Je dormais près de la fenêtre de la bibliothèque. Une poussière d’or flottait dans l’air chaud. Le jardin respirait lentement derrière les vitres anciennes. Le bassin retenait un morceau de ciel entre les nénuphars immobiles. Les poissons glissaient sous l’eau avec cette grâce des êtres qui ne possèdent rien et traversent pourtant le monde comme des rois.
Ma maîtresse était déjà éveillée. Je l’ai entendue marcher pieds nus sur les vieux parquets. Puis le silence. Celui de la méditation peut-être. Celui des humains qui essaient de retrouver leur âme au milieu des jours trop rapides.

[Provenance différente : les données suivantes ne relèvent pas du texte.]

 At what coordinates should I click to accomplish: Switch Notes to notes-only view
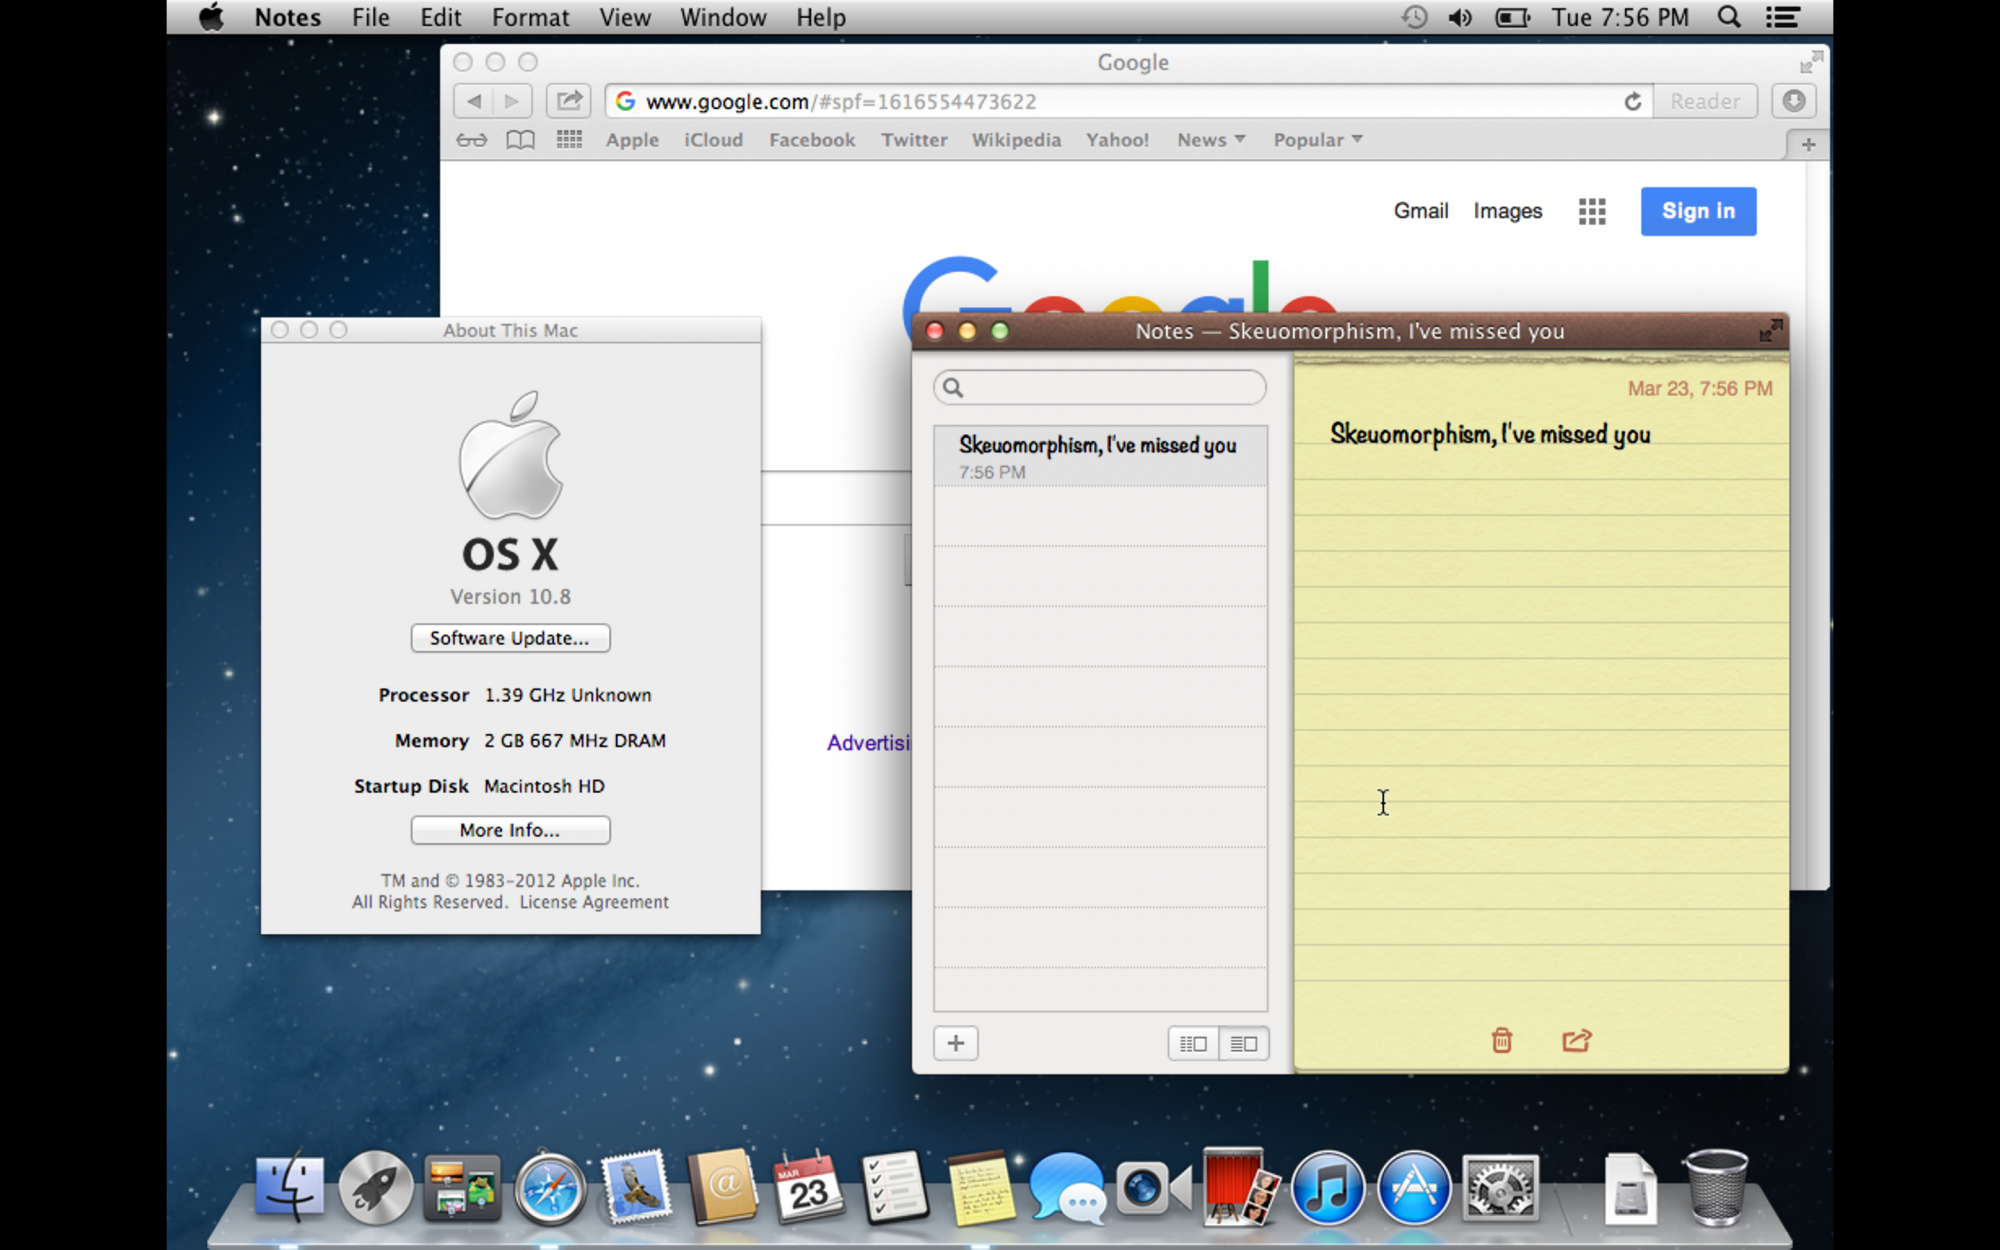(x=1243, y=1043)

Ensuite il y eut la musique. Quelques notes très simples. Des notes qui ouvraient la maison comme on ouvre les mains pour y laisser entrer la lumière du matin.

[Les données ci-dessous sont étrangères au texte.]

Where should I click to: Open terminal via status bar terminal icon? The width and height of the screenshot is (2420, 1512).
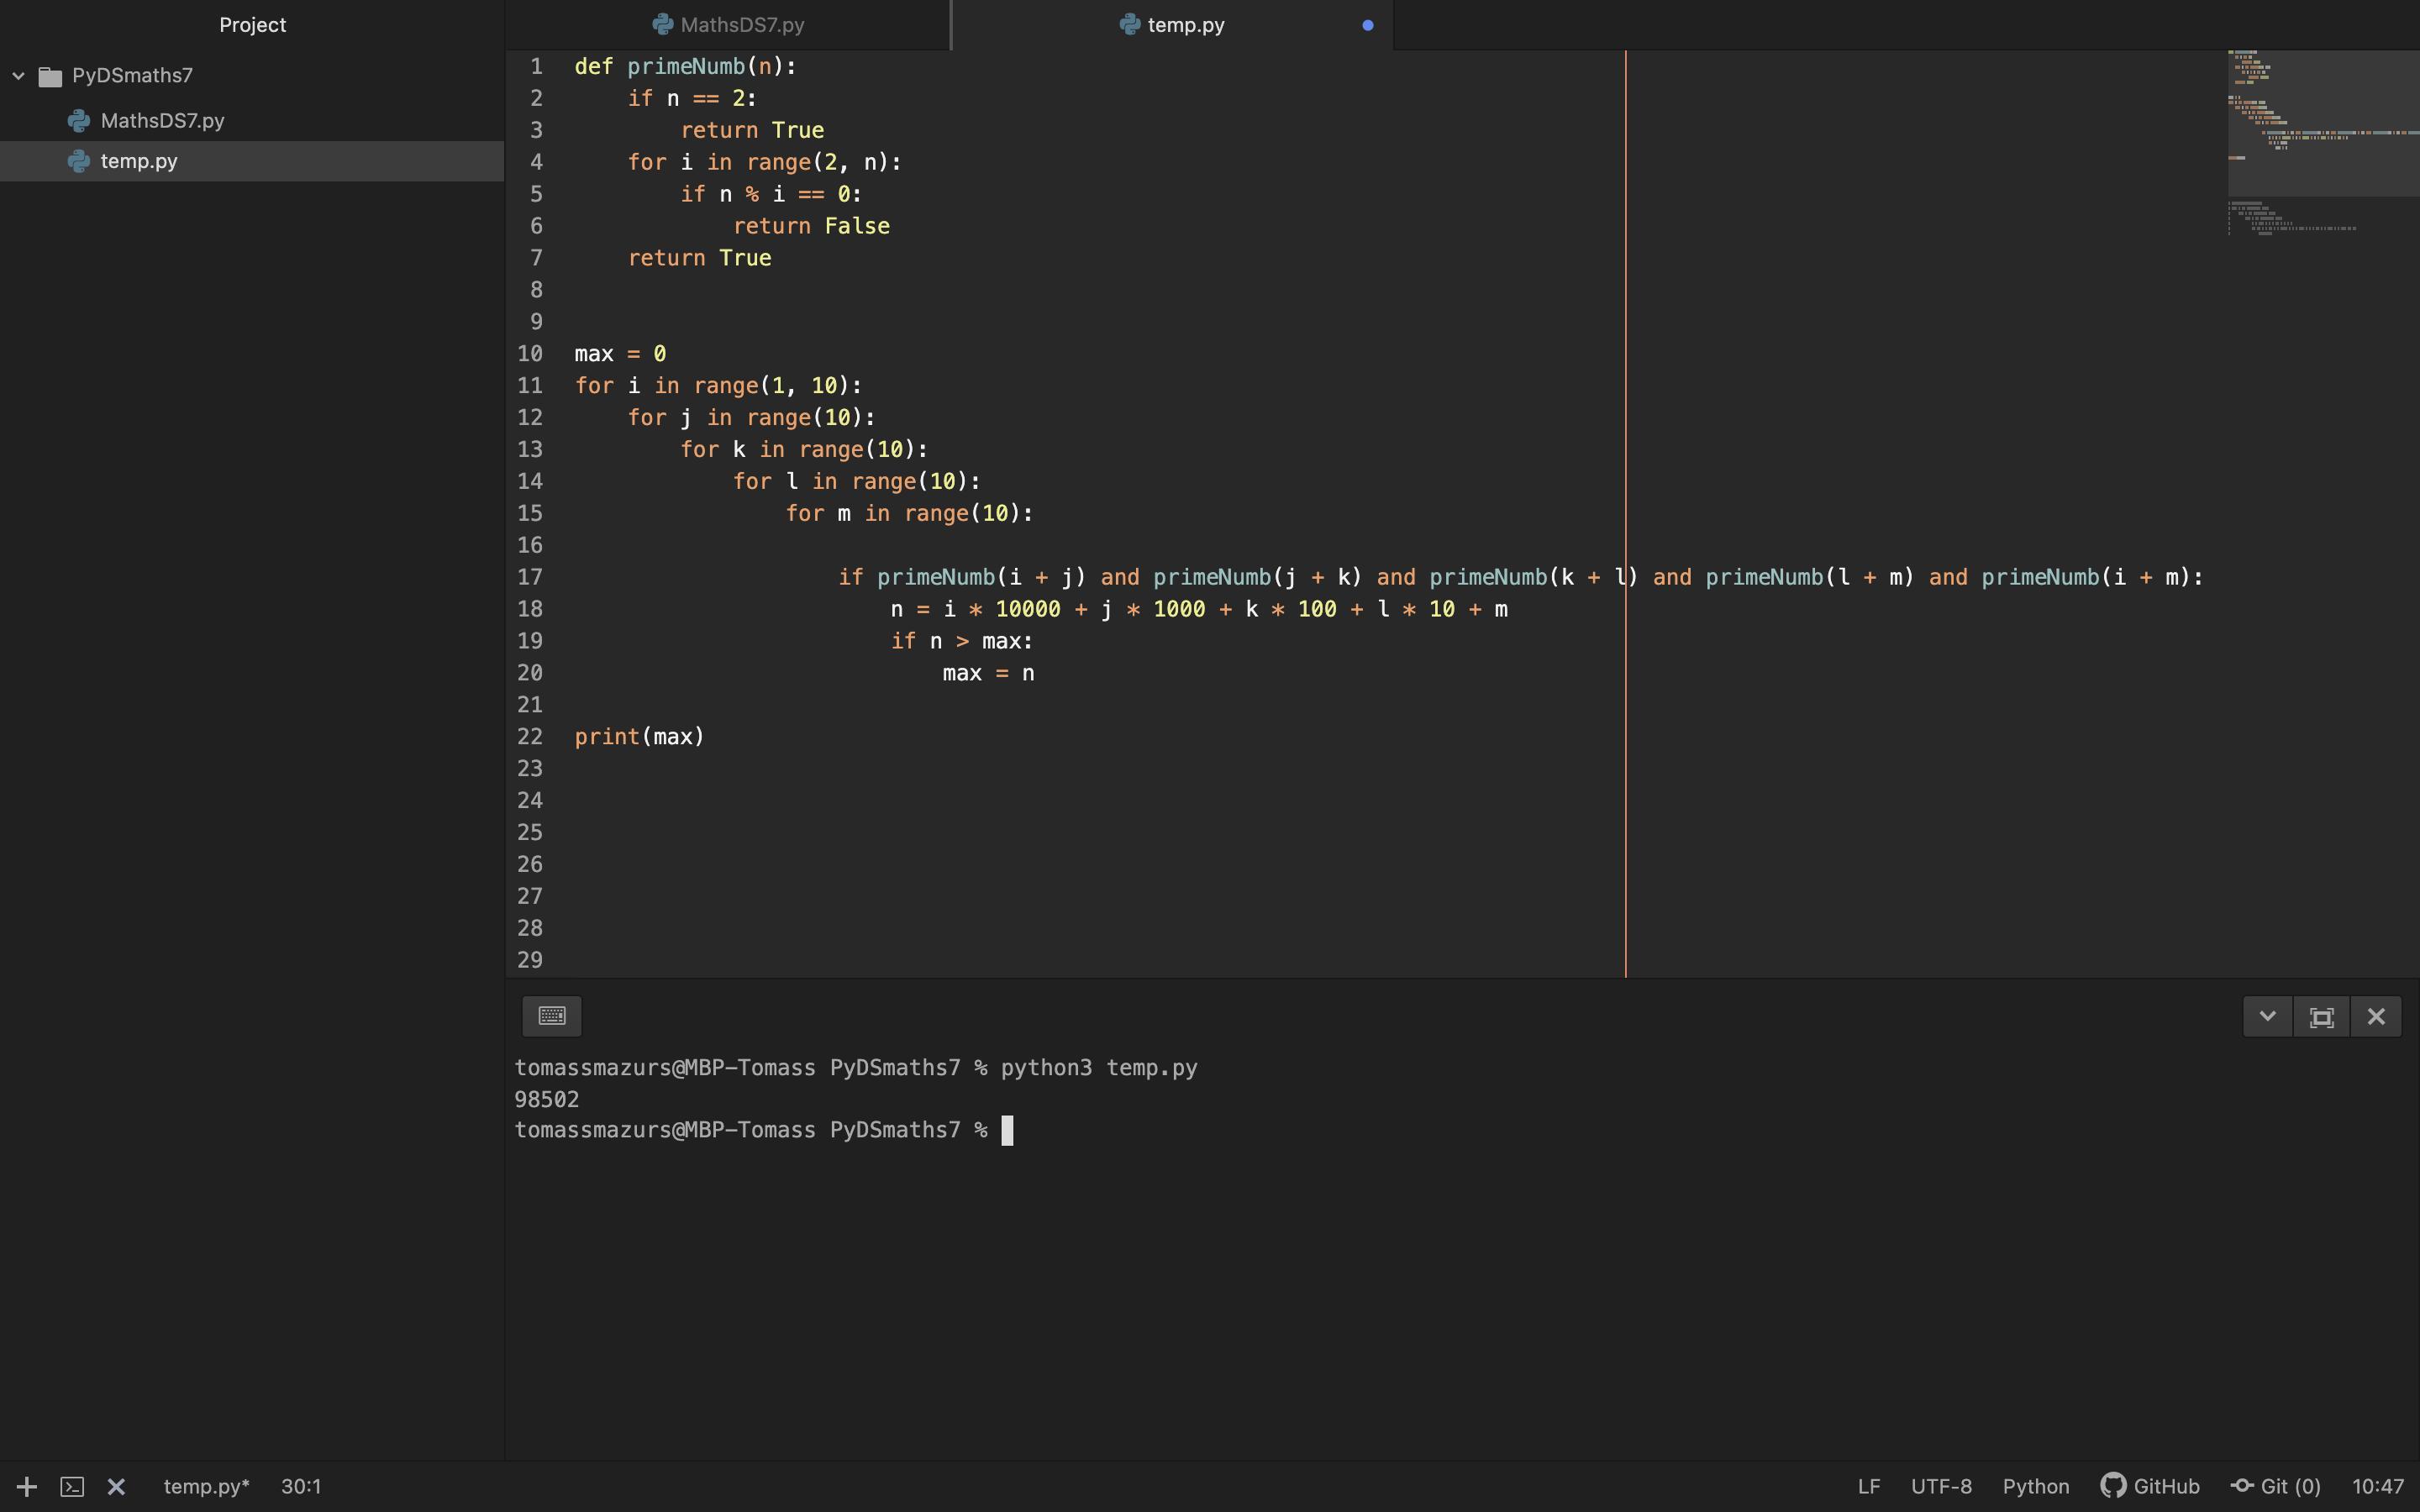(x=72, y=1486)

J’observe beaucoup les humains. Ils compliquent souvent leur existence alors que leur cœur réclame des choses très pauvres et très belles : un peu de repos, une présence vraie, le vent dans les arbres, un jardin à arroser le soir, quelqu’un qui écoute vraiment.
Le corps sait avant nous. Il parle à voix basse. Par fatigue. Par élan. Par lourdeur ou par joie soudaine. Mais les humains attendent parfois trop longtemps avant de l’entendre.
Alors moi, chat silencieux parmi les livres, je voudrais simplement vous demander :
Que vous dit votre corps aujourd’hui ? Et votre cœur ? Et cette part invisible de vous qui se fatigue lorsque votre vie s’éloigne trop de sa source ? Certaines personnes ont besoin de soleil. D’autres d’ombre fraîche. Certaines se nourrissent du bruit heureux des tablées d’été. D’autres retrouvent la paix dans une heure de solitude avec un carnet ouvert. Chaque être possède son climat intérieur. Sa façon de respirer le monde. Il y a des âmes du matin, des âmes du crépuscule, des êtres faits pour les grands voyages et d’autres pour la fidélité à quelques lieux très simples : une cuisine claire, un jardin ancien, une lampe allumée tard dans la nuit.
Le bonheur ne ressemble peut-être à rien d’extraordinaire.
Peut-être ressemble-t-il seulement à cela :
Le chant d’un merle dans le silence de juillet.
Une tomate tiédie par le soleil dans le potager.
Une page écrite lentement près d’une fenêtre ouverte.
Le parfum de la menthe après la pluie.
L’eau du bassin qui tremble sous une aile d’oiseau.
Et quelqu’un qui, enfin, cesse de se comparer pour revenir doucement vers sa propre lumière.
Juillet commence.
C’est une saison discrète pour apprendre à vivre plus près de soi-même.